───── STUDY MATERIAL ─────
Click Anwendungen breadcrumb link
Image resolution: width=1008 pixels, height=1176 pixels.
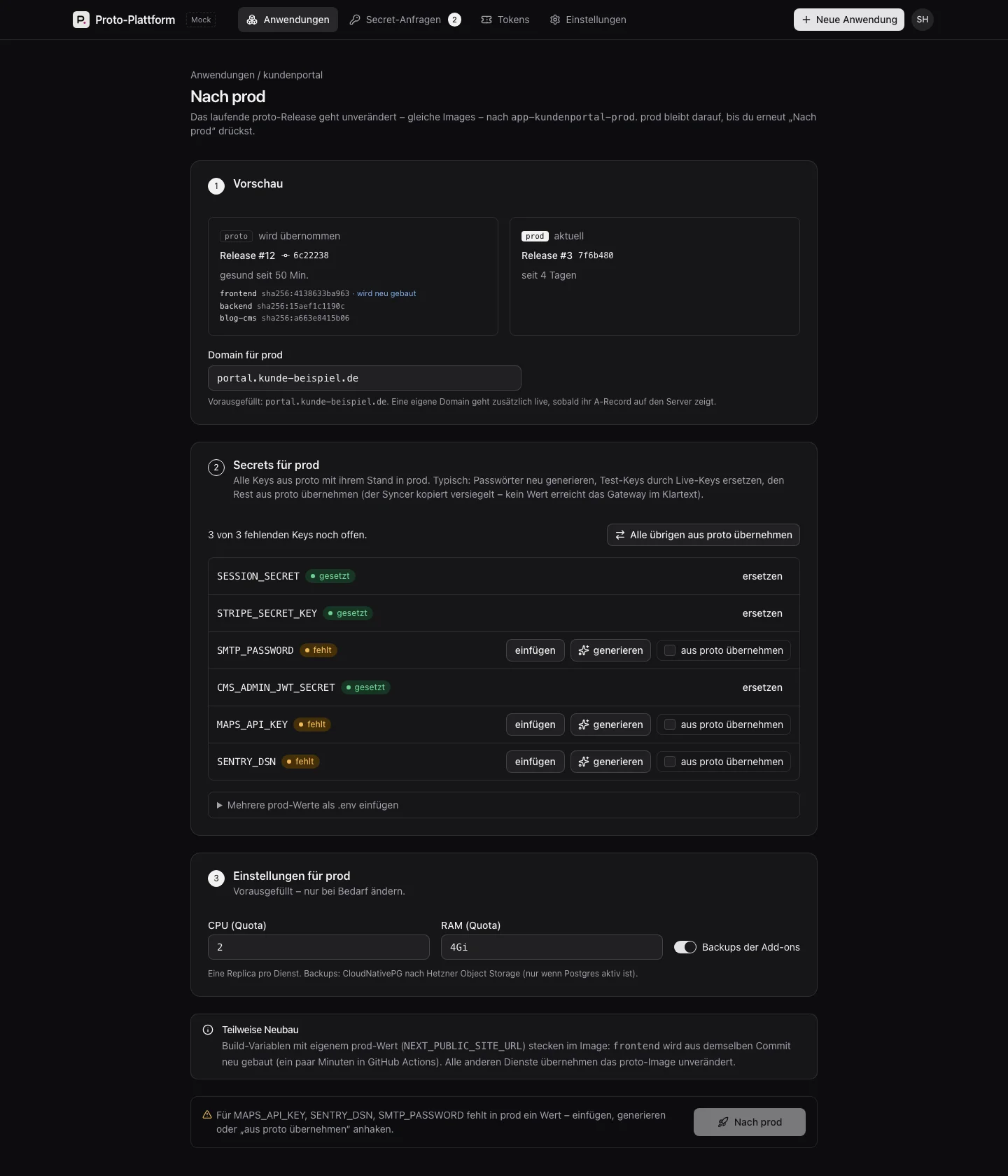pyautogui.click(x=223, y=75)
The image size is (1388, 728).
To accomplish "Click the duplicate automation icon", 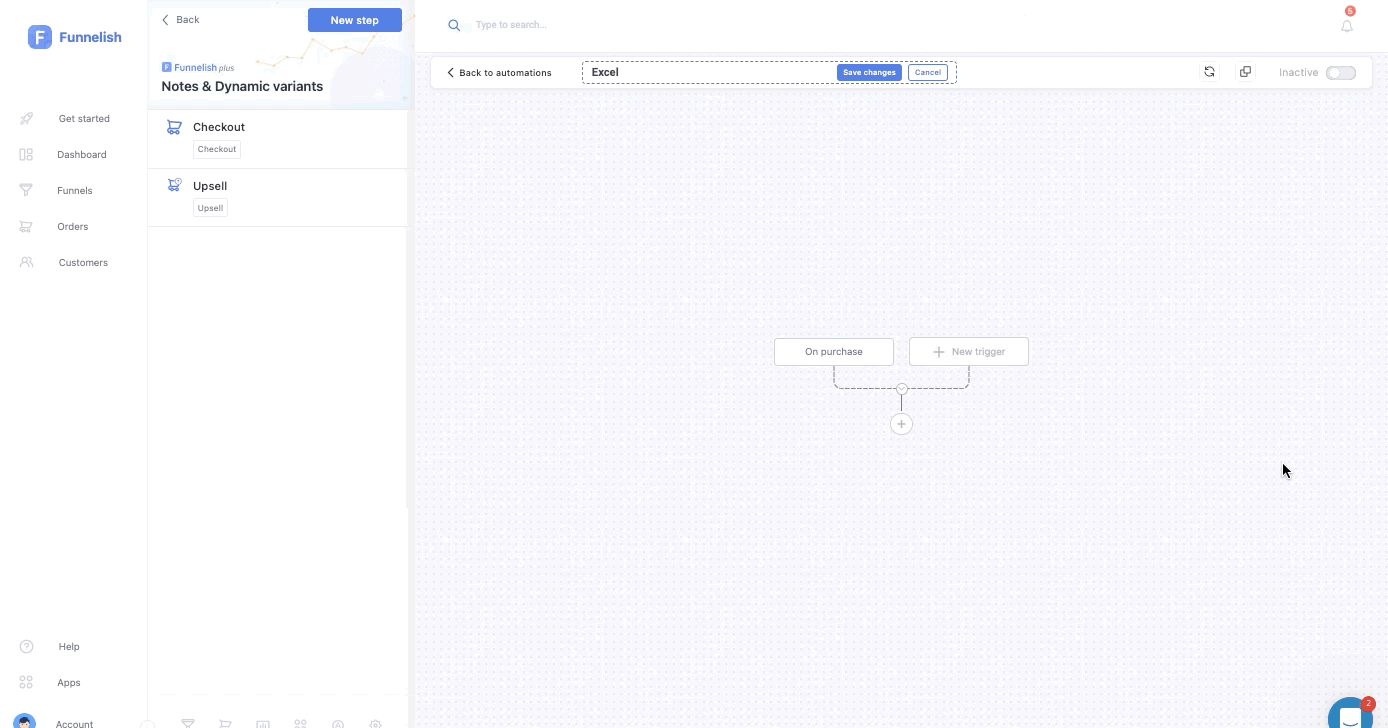I will 1245,72.
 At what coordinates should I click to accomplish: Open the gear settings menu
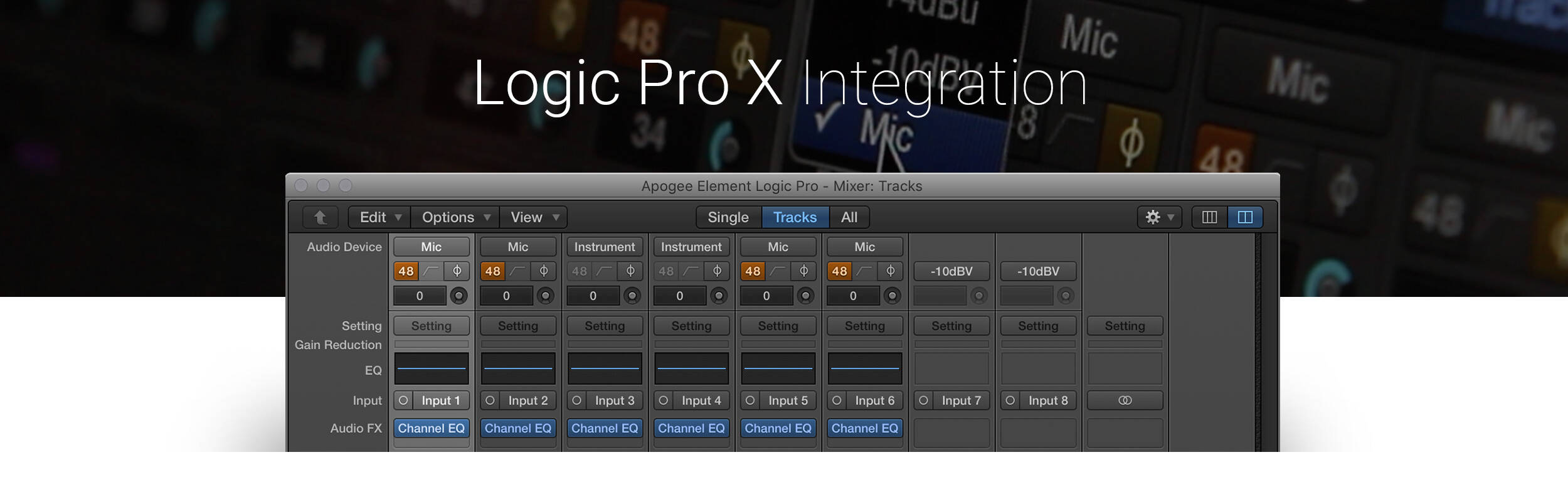[x=1159, y=217]
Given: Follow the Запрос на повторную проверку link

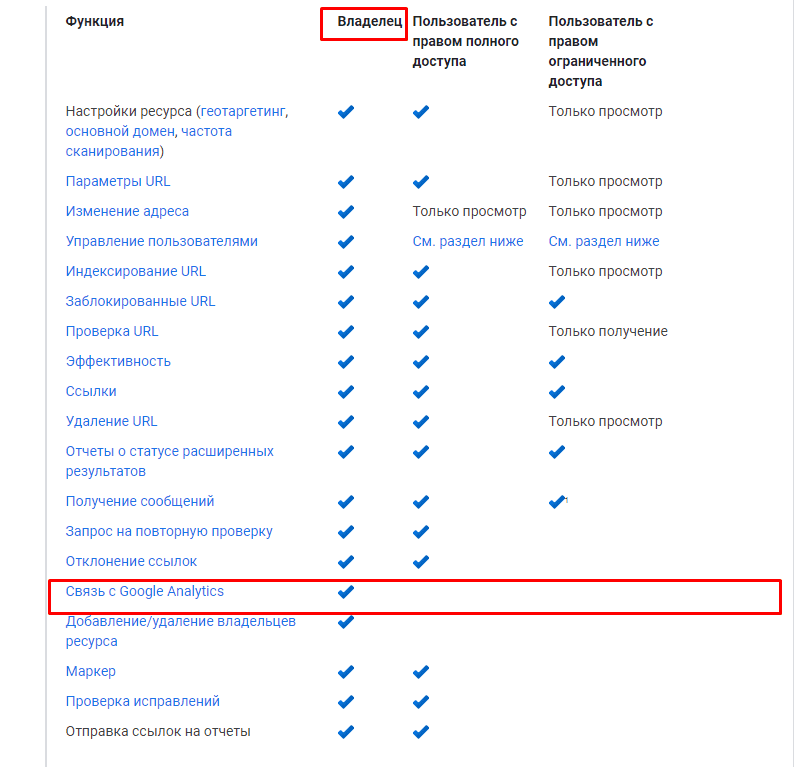Looking at the screenshot, I should point(169,532).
─────
Begin at the line containing "At what coordinates" and copy every line through the end of the data above exactly, omitting the pictures.

 At what coordinates should I click to accomplish: Open the gear settings menu
[x=1159, y=217]
Given: Follow the Запрос на повторную проверку link

Looking at the screenshot, I should point(169,532).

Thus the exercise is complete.